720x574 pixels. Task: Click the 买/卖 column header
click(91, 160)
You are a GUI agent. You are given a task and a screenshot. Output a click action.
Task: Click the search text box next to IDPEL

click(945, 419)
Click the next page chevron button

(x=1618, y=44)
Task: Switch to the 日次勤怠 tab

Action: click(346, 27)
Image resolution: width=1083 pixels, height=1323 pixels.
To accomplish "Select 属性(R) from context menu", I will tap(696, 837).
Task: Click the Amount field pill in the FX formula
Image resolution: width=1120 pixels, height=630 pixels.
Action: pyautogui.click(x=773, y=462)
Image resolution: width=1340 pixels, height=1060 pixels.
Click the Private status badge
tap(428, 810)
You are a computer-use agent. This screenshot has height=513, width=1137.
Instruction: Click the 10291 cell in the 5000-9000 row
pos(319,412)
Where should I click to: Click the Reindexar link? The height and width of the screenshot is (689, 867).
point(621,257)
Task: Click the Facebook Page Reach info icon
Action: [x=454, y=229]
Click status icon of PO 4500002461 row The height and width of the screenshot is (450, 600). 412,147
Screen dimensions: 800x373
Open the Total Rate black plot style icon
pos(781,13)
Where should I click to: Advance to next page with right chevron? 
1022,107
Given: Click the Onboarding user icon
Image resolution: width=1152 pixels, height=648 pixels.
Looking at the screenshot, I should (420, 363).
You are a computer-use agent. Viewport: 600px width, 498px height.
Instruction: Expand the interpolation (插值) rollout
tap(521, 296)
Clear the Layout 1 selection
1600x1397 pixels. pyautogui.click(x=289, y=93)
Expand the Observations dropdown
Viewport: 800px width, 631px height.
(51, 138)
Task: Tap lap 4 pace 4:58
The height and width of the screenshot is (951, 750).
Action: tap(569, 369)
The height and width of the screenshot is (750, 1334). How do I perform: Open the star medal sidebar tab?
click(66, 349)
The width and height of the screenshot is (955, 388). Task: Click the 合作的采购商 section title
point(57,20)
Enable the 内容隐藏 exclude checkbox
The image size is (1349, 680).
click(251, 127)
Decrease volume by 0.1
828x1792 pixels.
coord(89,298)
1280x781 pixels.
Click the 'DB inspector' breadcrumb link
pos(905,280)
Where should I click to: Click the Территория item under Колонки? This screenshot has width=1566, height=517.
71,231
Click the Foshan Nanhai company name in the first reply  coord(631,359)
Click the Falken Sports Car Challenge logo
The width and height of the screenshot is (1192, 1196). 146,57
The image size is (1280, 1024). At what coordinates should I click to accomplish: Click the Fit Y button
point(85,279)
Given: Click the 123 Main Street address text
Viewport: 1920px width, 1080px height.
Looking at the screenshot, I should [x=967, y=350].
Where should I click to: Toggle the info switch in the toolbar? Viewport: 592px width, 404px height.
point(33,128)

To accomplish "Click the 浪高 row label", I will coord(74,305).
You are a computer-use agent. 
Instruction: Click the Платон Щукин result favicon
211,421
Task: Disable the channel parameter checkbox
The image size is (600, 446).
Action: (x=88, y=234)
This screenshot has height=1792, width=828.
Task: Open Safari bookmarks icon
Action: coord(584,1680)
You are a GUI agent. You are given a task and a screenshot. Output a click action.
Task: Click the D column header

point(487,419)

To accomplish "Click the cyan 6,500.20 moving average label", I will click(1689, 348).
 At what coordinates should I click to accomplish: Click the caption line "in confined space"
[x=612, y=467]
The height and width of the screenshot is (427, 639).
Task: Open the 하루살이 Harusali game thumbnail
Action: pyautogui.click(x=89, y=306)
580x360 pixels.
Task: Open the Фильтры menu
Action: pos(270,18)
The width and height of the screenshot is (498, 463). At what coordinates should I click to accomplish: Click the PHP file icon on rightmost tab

■ **GOAL OF THE EXERCISE**
Restate the records above in full, keeping each line exactly as it stands.

■ **ANSWER TO THIS EXERCISE**
720x574 pixels. Task: Click the 买/卖 column header
click(91, 160)
You are a GUI agent. You are given a task and a screenshot. Output a click action.
Task: Click the search text box next to IDPEL

click(945, 419)
Click the next page chevron button

(x=1618, y=44)
Task: Switch to the 日次勤怠 tab

Action: click(346, 27)
Image resolution: width=1083 pixels, height=1323 pixels.
To accomplish "Select 属性(R) from context menu", I will tap(696, 837).
Task: Click the Amount field pill in the FX formula
Image resolution: width=1120 pixels, height=630 pixels.
Action: pyautogui.click(x=773, y=462)
Image resolution: width=1340 pixels, height=1060 pixels.
Click the Private status badge
tap(428, 810)
You are a computer-use agent. This screenshot has height=513, width=1137.
Instruction: Click the 10291 cell in the 5000-9000 row
pos(319,412)
Where should I click to: Click the Reindexar link? The height and width of the screenshot is (689, 867).
point(621,257)
Task: Click the Facebook Page Reach info icon
Action: [x=454, y=229]
Click status icon of PO 4500002461 row The height and width of the screenshot is (450, 600). 412,147
Screen dimensions: 800x373
Open the Total Rate black plot style icon
pos(781,13)
Where should I click to: Advance to next page with right chevron? 
1022,107
Given: Click the Onboarding user icon
Image resolution: width=1152 pixels, height=648 pixels.
Looking at the screenshot, I should (420, 363).
You are a computer-use agent. Viewport: 600px width, 498px height.
Instruction: Expand the interpolation (插值) rollout
tap(521, 296)
Clear the Layout 1 selection
1600x1397 pixels. pyautogui.click(x=289, y=93)
Expand the Observations dropdown
Viewport: 800px width, 631px height.
(51, 138)
Task: Tap lap 4 pace 4:58
The height and width of the screenshot is (951, 750).
Action: tap(569, 369)
The height and width of the screenshot is (750, 1334). How do I perform: Open the star medal sidebar tab?
click(66, 349)
The width and height of the screenshot is (955, 388). Task: Click the 合作的采购商 section title
point(57,20)
Enable the 内容隐藏 exclude checkbox
The image size is (1349, 680).
click(251, 127)
Decrease volume by 0.1
828x1792 pixels.
coord(89,298)
1280x781 pixels.
Click the 'DB inspector' breadcrumb link
pos(905,280)
Where should I click to: Click the Территория item under Колонки? This screenshot has width=1566, height=517.
71,231
Click the Foshan Nanhai company name in the first reply  coord(631,359)
Click the Falken Sports Car Challenge logo
The width and height of the screenshot is (1192, 1196). 146,57
The image size is (1280, 1024). At what coordinates should I click to accomplish: Click the Fit Y button
point(85,279)
Given: Click the 123 Main Street address text
Viewport: 1920px width, 1080px height.
Looking at the screenshot, I should [x=967, y=350].
Where should I click to: Toggle the info switch in the toolbar? Viewport: 592px width, 404px height.
point(33,128)

To accomplish "Click the 浪高 row label", I will coord(74,305).
You are a computer-use agent. 
Instruction: Click the Платон Щукин result favicon
211,421
Task: Disable the channel parameter checkbox
The image size is (600, 446).
Action: (x=88, y=234)
This screenshot has height=1792, width=828.
Task: Open Safari bookmarks icon
Action: coord(584,1680)
You are a GUI agent. You are given a task and a screenshot. Output a click action.
Task: Click the D column header

point(487,419)

To accomplish "Click the cyan 6,500.20 moving average label", I will click(1689, 348).
 At what coordinates should I click to accomplish: Click the caption line "in confined space"
[x=612, y=467]
The height and width of the screenshot is (427, 639).
Task: Open the 하루살이 Harusali game thumbnail
Action: pyautogui.click(x=89, y=306)
580x360 pixels.
Task: Open the Фильтры menu
Action: pos(270,18)
The width and height of the screenshot is (498, 463). At what coordinates should I click to accomplish: Click the PHP file icon on rightmost tab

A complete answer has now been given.